Small Squares. 1971         [Click to view]

Printed paper on hardboard, cotton strings, 78 x 78 cm

Randomly aligned squares of primary coloured stripes produce a flickering, iridescent effect as the viewer passes the work.

 
Iridum. 1971 [Click to view]

Printed paper on board, cotton strings, 50 x 120 cm

The slight curve of the striped background produces variegating colour effects as the viewer moves past.

 
Dozen. 1971  [Click to view]

Printed paper on hardboard, cotton strings, 50 x 120 cm

Stripes on the twelve groups of concentric squares are arranged in a permutation so that no two are alike. The colours change as the viewer moves past.

 
Num 1. 1971  [Click to view]

Printed paper on board, cotton strings. 66 x 66 cm

One of our first examples of the use of a stepped, striped background that reacts with strings and their shadows to produce subtle iridescent colour changes when viewed from different angles.

 
Bifröst. 1970 [Click to view]

Printed paper on hardboard, cotton strings, 175 x 60 cm

Our first use of printed paper stripes and strings to produce colour changes.

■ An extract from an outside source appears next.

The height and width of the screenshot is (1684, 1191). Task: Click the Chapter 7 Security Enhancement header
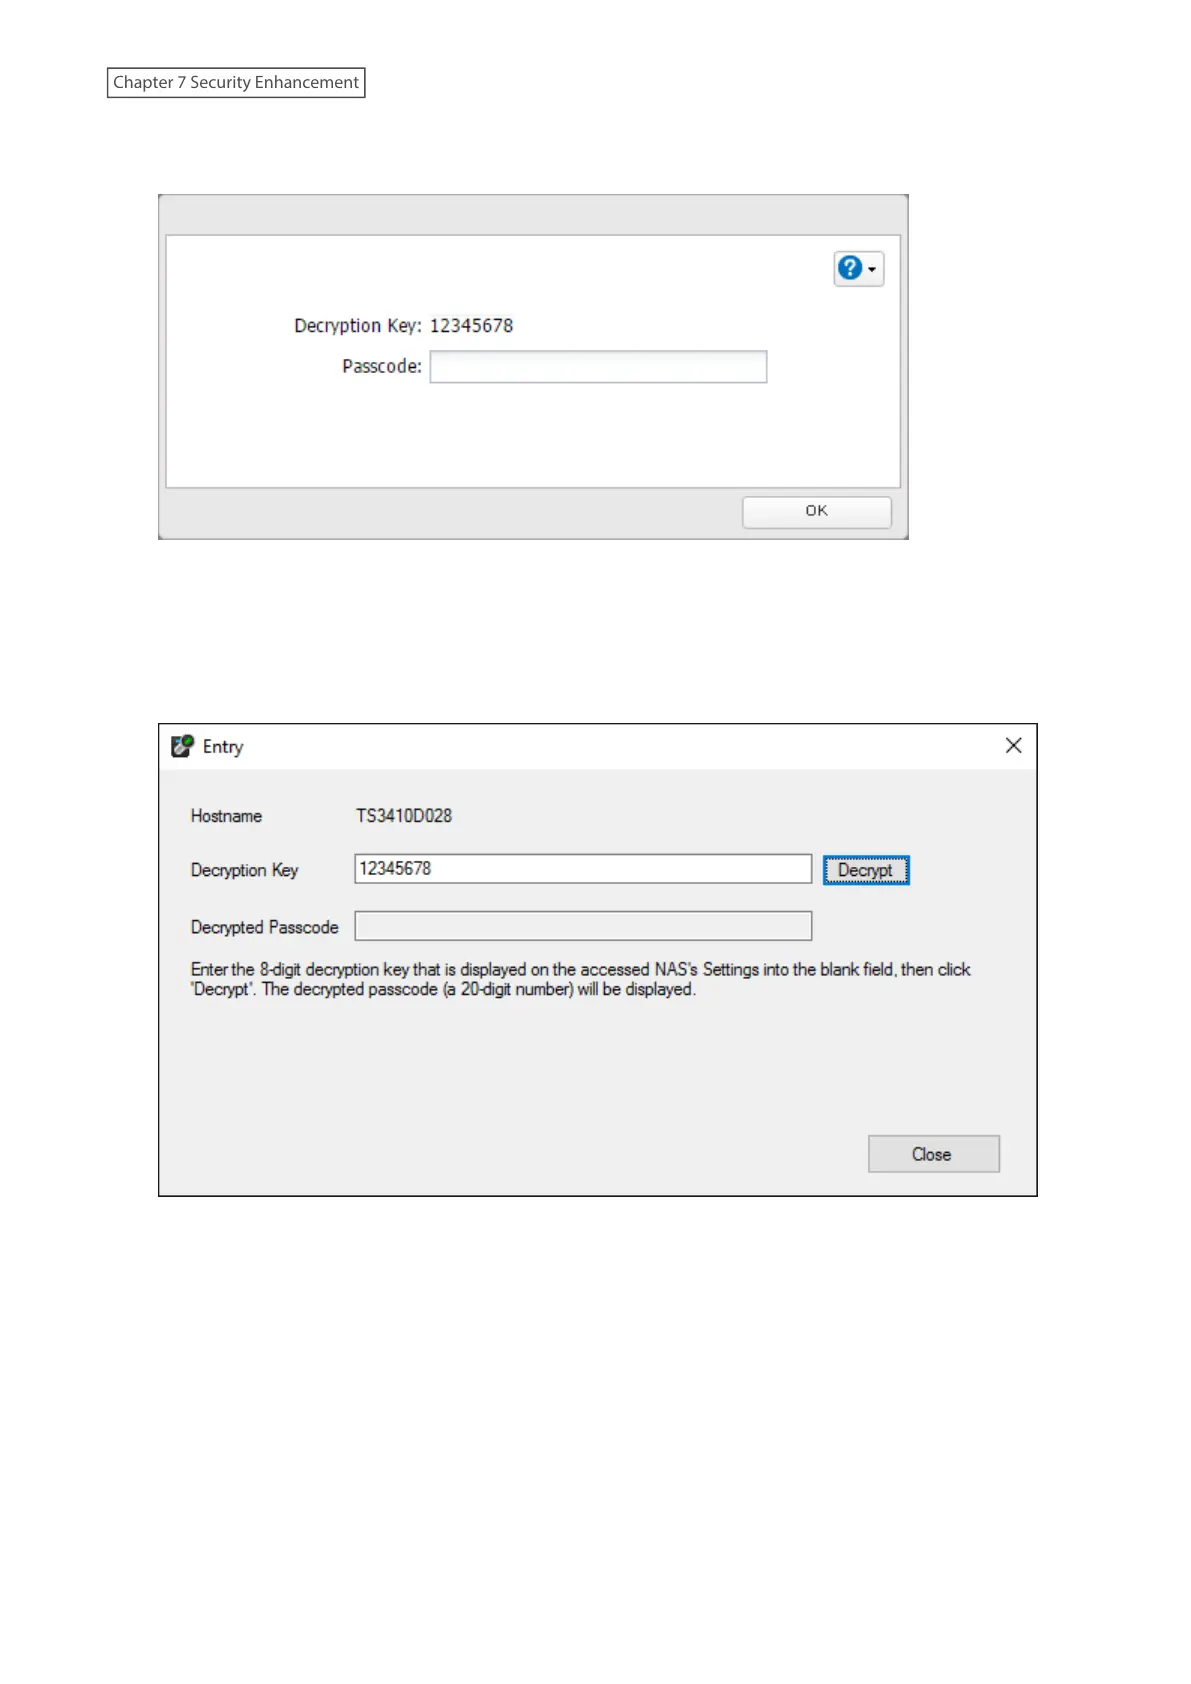pyautogui.click(x=236, y=82)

Bifröst is the Norse name for a rainbow - ‘the shimmering path’.

Owned by Bifröst Co-operative College.

Vortex 1. 1970        [Click to view]

4-colour acrylic on wood. 90 x 90 cm

Colours subtly reflect together, merge and multiply. Only four paint colours were actually used in this piece but there appear to be many more.

Perspex 1. 1969      [Click to view]

Painted wood and perspex. 46 x 46 cm

An early example of colours changing by the use of hand painted stripes.

Vortex 2. 1969        [Click to view]

Gouache on paper 45 x 45 cm

A study in additive colour effects. Four flat colours blend optically to give the illusion of many more.

Helix. 1969   [Click to view]

Acrylic on canvas. 125 x 125 cm

Four flat colours begin to blend optically as they approach the centre.